About this exercise –
Exactly as they stand, repeat the lines from the one containing "Image resolution: width=1512" through the final line of the listing, both ends included, and nothing else; skip the pictures.
━━━━━━━━
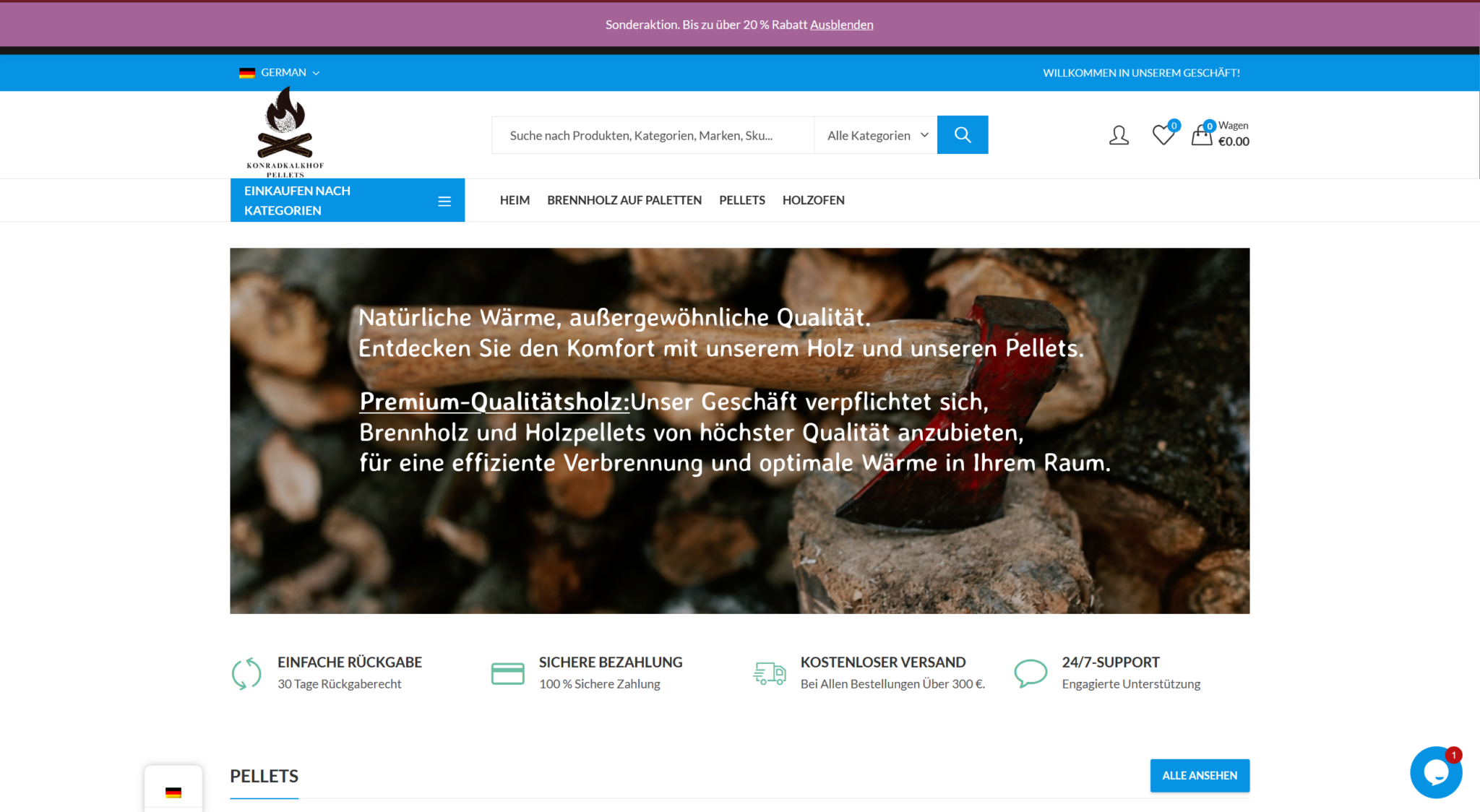Viewport: 1480px width, 812px height.
Task: Open the shopping bag cart icon
Action: point(1201,135)
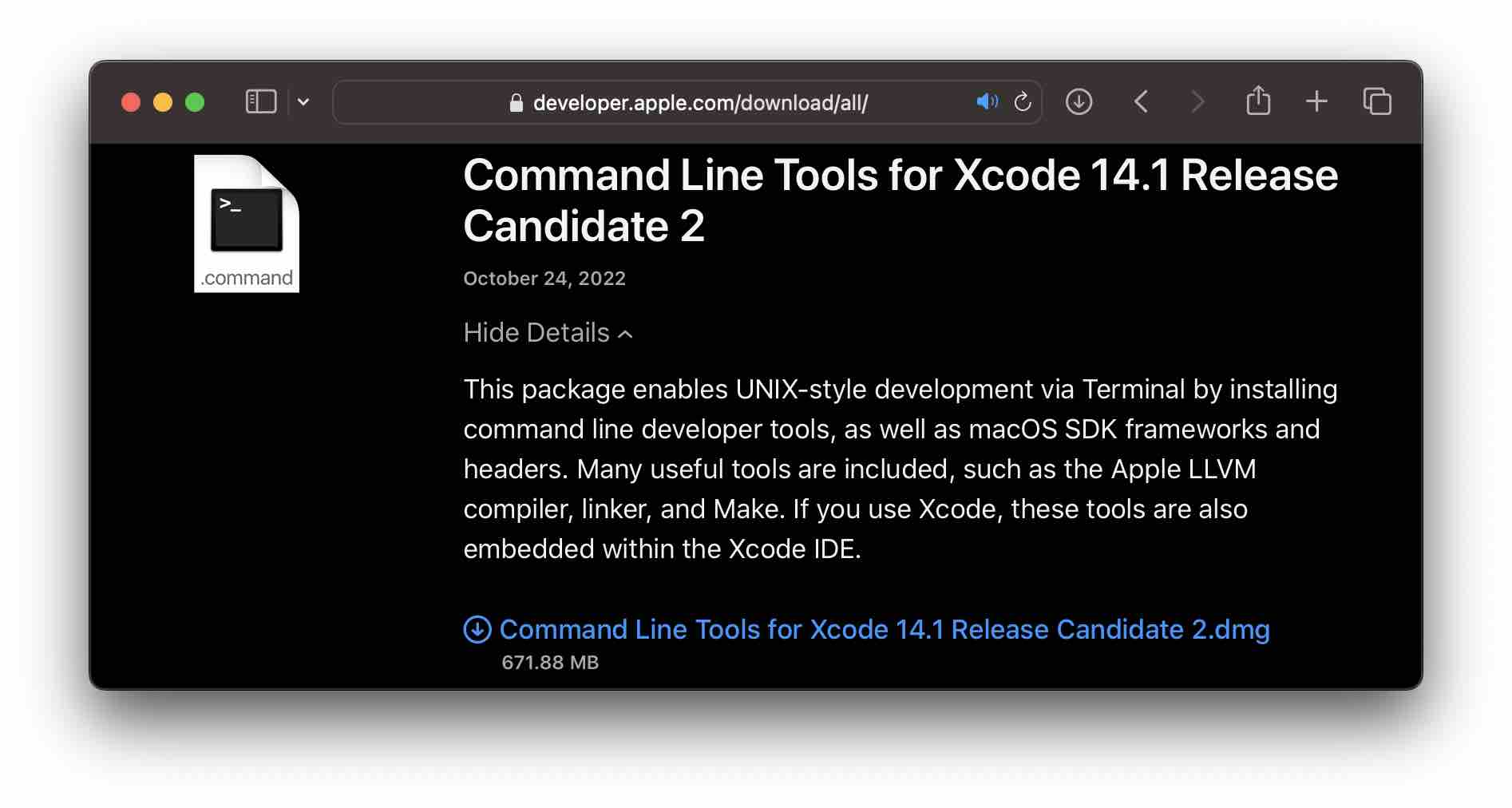Mute audio via the speaker icon in address bar
This screenshot has width=1512, height=808.
pos(987,101)
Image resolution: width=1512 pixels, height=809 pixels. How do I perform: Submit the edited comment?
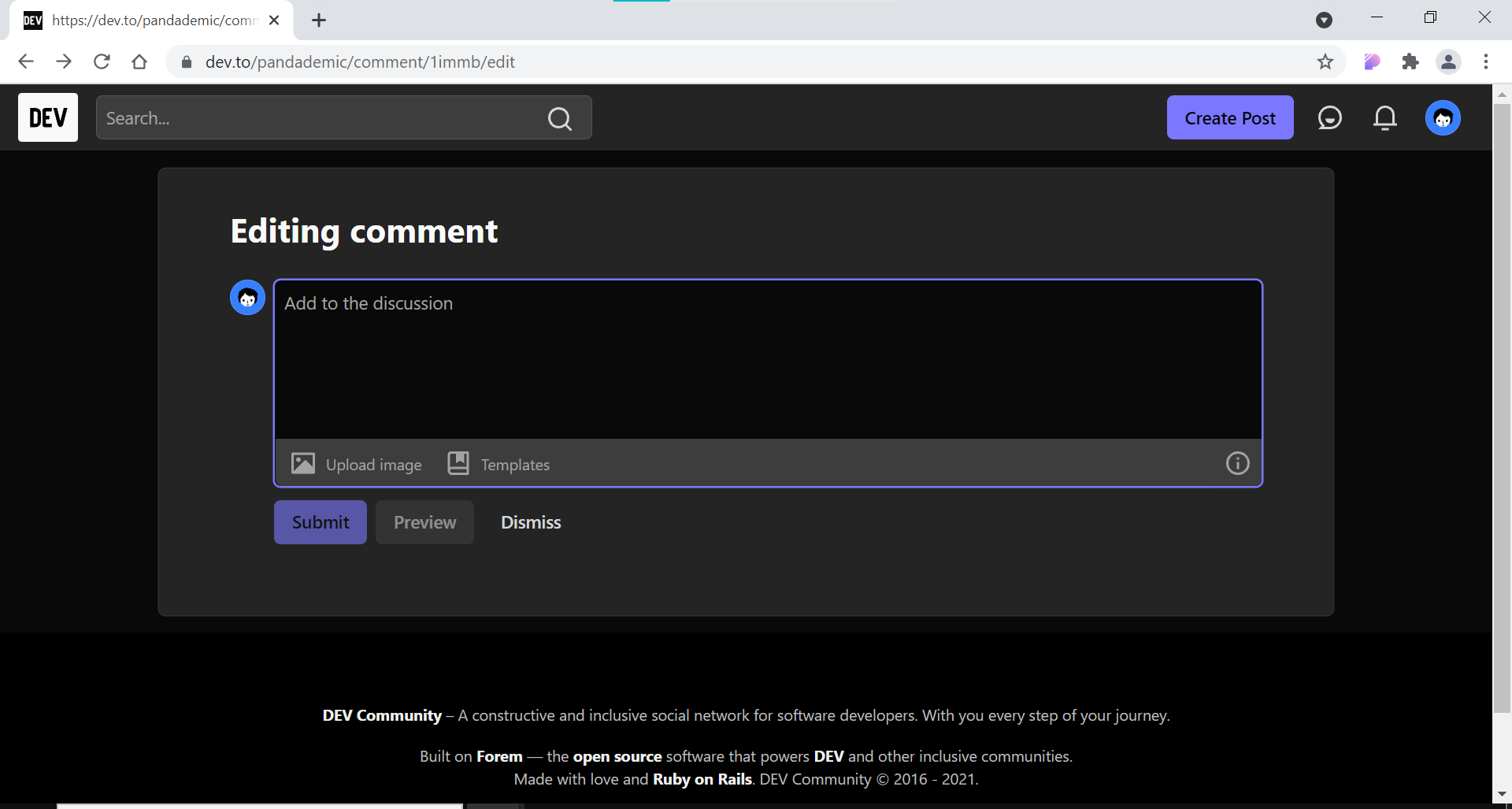point(320,521)
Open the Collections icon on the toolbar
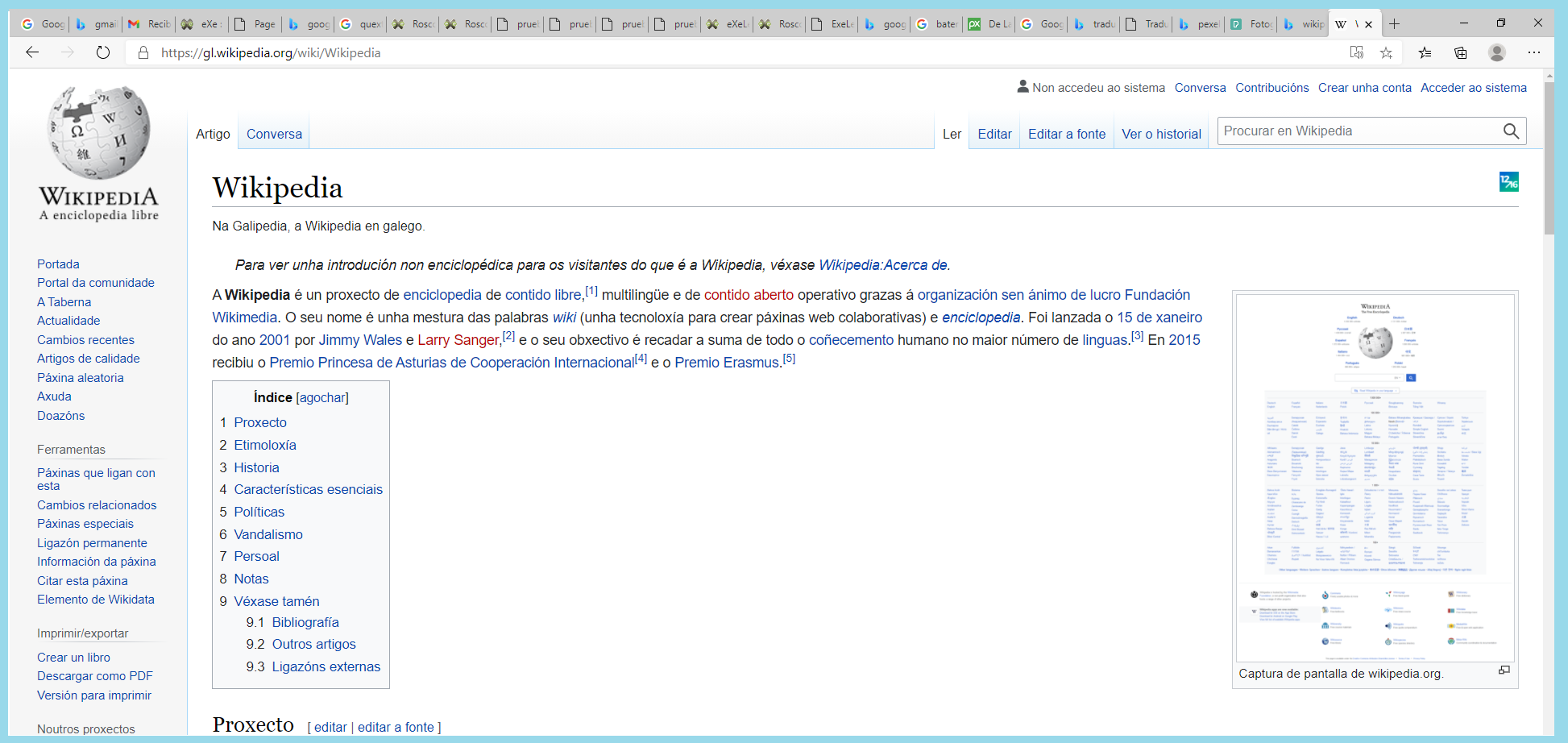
━━━━━━━━
Result for this exercise –
Image resolution: width=1512 pixels, height=809 pixels. How do I perform: Submit the edited comment?
point(320,521)
Open the Collections icon on the toolbar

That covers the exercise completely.